James Barenger (1780–1831) was an English animal painter and illustrator.
Barenger was born in Kentish Town, London, the son of James Barenger Snr., a metal chaser and artist who exhibited paintings of insects at the Society of Artists and Royal Academy, and Sarah Woollett, the daughter of the engraver, William Woollett.[1] His brother Samuel Barenger (christened Major Samuel Barenger) also became an engraver.[2]
Beginning as a landscape artist, Barenger went on to specialise in painting horses, dogs and other animals, and hunting scenes. In 1807, at the age of 28, he exhibited at the Royal Academy for the first time.
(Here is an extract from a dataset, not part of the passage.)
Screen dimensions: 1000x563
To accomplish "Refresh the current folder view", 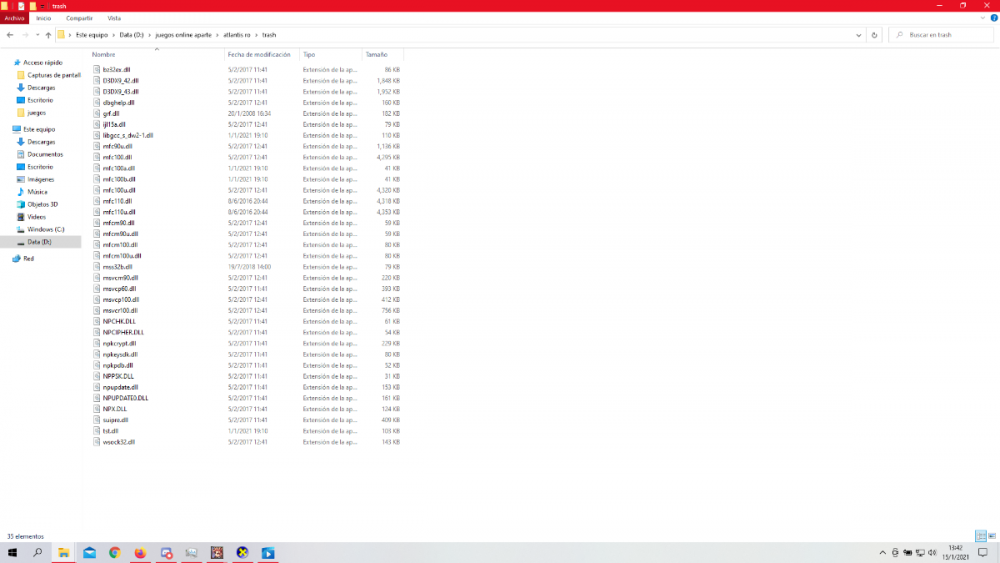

At this stage, he was living with his father in Kentish Town, but later moved to Camden Town. He went on to exhibit 48 paintings at the Royal Academy and eight at the British Institution.[1]
He acquired numerous wealthy and aristocratic patrons, and his pictures were also engraved for sporting publications such as W. H. Scott's British Field Sports,[3] The Sporting Repository,[4] The Annals of Sporting and The Sporting Magazine. For the last of these, Scott engraved Barenger's painting of the racehorse Blucher (ca. 1814).[5]
As well as painting, Barenger also bred pointer dogs.[1] He died on 1 October 1831[6] and was buried in Old St Pancras churchyard.[1]